> **Dataset**:
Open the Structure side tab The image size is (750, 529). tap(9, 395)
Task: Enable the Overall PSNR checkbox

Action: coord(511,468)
---
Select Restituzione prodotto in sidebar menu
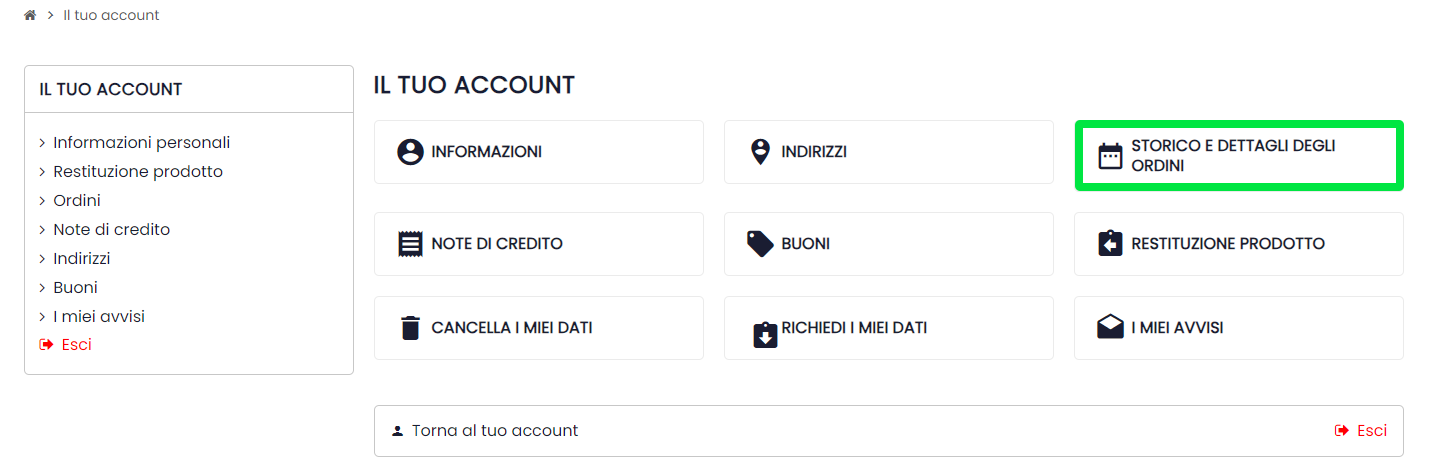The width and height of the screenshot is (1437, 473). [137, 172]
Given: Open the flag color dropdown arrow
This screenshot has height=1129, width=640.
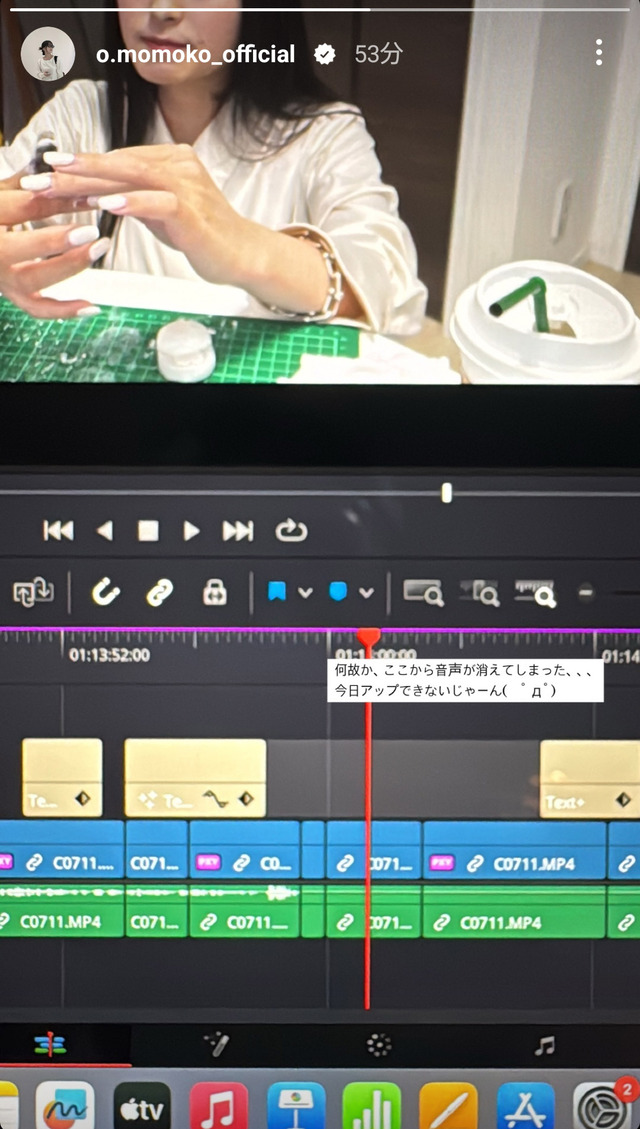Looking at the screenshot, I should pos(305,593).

> **Work instruction**: Above are the records; report each line in them that includes the word "Open".

> **Your response**:
Open the Structure side tab The image size is (750, 529). tap(9, 395)
Given: Open the flag color dropdown arrow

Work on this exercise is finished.